Few indie rock bands would have the imagination (or iPod playlist, for that matter) to cocktail a sample straight out of third world rap princess M.I.A.'s underwear drawer and nerdy troubadour Jonathan Richman's naïf balladeer strum 'n hum spiel (cf. Something About Mary) into a lovers rock reggae genre surf like "Diplomat's Son". Even fewer would fantasise about hearing Pete Doherty's Babyshambles kick out a hyperactively dirty pretty mariachi punk caper such as first single "Cousins".

And then there's that album title: Contra. Yep, a reference to the same fascist para-military organisations that fought in opposition to the Marxist Sandinistas in late 1970s Nicaragua. Yep, the same Sandanista! that pioneering British punks The Clash gave a shout out in their iconic 1980 triple album rollercoaster ride of reggae rockabilly, dub, folk, jazz and rhythm 'n blues. And yep, as hardcore gamers will undoubtedly know, Contra is also a reference to that 80s Nintendo shoot em up arcade game, reportedly much loved by VW lead singer Ezra Koenig when he was a kid.

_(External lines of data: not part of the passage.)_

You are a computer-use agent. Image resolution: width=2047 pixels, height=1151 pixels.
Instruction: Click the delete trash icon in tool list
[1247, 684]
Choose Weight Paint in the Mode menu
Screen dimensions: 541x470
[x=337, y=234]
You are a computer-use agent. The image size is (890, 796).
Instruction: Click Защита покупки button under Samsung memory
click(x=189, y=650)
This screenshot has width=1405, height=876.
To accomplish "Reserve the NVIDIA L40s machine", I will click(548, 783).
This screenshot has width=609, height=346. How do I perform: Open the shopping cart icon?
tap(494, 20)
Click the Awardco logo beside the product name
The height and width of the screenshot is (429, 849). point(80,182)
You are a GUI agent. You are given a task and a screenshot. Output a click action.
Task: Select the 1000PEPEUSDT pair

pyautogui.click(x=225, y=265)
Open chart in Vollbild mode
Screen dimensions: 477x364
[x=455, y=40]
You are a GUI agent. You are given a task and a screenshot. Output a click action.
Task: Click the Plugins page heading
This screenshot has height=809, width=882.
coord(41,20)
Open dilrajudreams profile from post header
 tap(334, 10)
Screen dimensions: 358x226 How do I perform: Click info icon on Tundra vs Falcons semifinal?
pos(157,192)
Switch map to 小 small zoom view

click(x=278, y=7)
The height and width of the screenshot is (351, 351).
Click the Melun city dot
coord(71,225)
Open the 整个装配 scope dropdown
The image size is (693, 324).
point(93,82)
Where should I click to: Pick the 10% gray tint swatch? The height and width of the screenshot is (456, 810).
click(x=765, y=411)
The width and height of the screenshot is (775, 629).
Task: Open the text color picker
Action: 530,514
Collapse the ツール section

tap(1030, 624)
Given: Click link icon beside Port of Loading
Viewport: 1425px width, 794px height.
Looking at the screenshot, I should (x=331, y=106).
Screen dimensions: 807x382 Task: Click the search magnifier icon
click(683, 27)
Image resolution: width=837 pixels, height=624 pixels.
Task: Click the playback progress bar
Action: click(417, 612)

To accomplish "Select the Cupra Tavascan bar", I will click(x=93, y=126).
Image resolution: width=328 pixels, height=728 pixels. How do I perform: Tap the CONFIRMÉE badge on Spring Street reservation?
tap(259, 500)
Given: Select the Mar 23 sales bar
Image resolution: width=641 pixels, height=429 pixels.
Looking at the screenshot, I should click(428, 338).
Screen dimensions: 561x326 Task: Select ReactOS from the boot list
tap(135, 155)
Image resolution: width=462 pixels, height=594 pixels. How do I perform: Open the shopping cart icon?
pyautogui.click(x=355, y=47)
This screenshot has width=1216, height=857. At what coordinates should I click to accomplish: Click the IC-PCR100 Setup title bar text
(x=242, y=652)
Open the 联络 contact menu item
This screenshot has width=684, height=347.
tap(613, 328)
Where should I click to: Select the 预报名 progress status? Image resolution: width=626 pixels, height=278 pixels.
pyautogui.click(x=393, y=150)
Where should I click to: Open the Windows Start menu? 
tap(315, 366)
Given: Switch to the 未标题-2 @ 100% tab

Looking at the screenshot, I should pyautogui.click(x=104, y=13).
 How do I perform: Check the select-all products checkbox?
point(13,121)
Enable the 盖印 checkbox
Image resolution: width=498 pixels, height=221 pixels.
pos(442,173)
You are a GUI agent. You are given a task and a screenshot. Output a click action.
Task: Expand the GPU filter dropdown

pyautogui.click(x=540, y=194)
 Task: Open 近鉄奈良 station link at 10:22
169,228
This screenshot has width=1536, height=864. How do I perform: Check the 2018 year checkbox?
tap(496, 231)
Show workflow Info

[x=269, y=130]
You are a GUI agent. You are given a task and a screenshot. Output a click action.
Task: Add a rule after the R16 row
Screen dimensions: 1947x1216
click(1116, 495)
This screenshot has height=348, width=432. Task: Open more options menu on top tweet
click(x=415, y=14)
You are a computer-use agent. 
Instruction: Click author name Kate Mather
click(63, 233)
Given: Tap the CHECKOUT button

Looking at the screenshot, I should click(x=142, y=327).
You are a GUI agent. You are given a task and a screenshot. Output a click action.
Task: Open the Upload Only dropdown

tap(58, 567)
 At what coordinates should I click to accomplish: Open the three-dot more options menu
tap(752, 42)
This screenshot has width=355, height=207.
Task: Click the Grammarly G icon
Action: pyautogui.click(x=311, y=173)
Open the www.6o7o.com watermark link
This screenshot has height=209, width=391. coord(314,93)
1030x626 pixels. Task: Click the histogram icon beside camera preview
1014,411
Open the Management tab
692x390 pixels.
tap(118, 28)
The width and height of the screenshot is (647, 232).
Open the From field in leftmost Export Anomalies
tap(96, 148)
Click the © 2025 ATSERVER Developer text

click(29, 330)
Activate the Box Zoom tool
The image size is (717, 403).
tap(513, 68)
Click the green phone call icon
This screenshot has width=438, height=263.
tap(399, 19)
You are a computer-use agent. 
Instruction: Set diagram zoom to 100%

Relax. It's not all just some Ivy League exercise in meta-textual college rock conceit. The American indie rock hipsters' much publicised obsession with Paul Simon's Graceland on their self-titled debut has now matured into a malleable indie world beat blueprint that takes in moody micro piano pop ("Taxi Cab"), trans Atlantic Afro-pop renanimations ("White Sky") and a trippy, dippy dance floor fusion of breathlessly punky funky disco patents and a Brit pop bliss that sounds sort of like the Stone Roses jamming with Bow Wow Wow ("Giving Up the Gun").
If the dulcet Simon & Garfunkel harmonies underpinning the Casio-toned marimba rhythms and skinny disco synth-bass of "Horchata" don't have you grinning like an idiot, then the animated Afro-popped indie bounce of "California English" definitely will.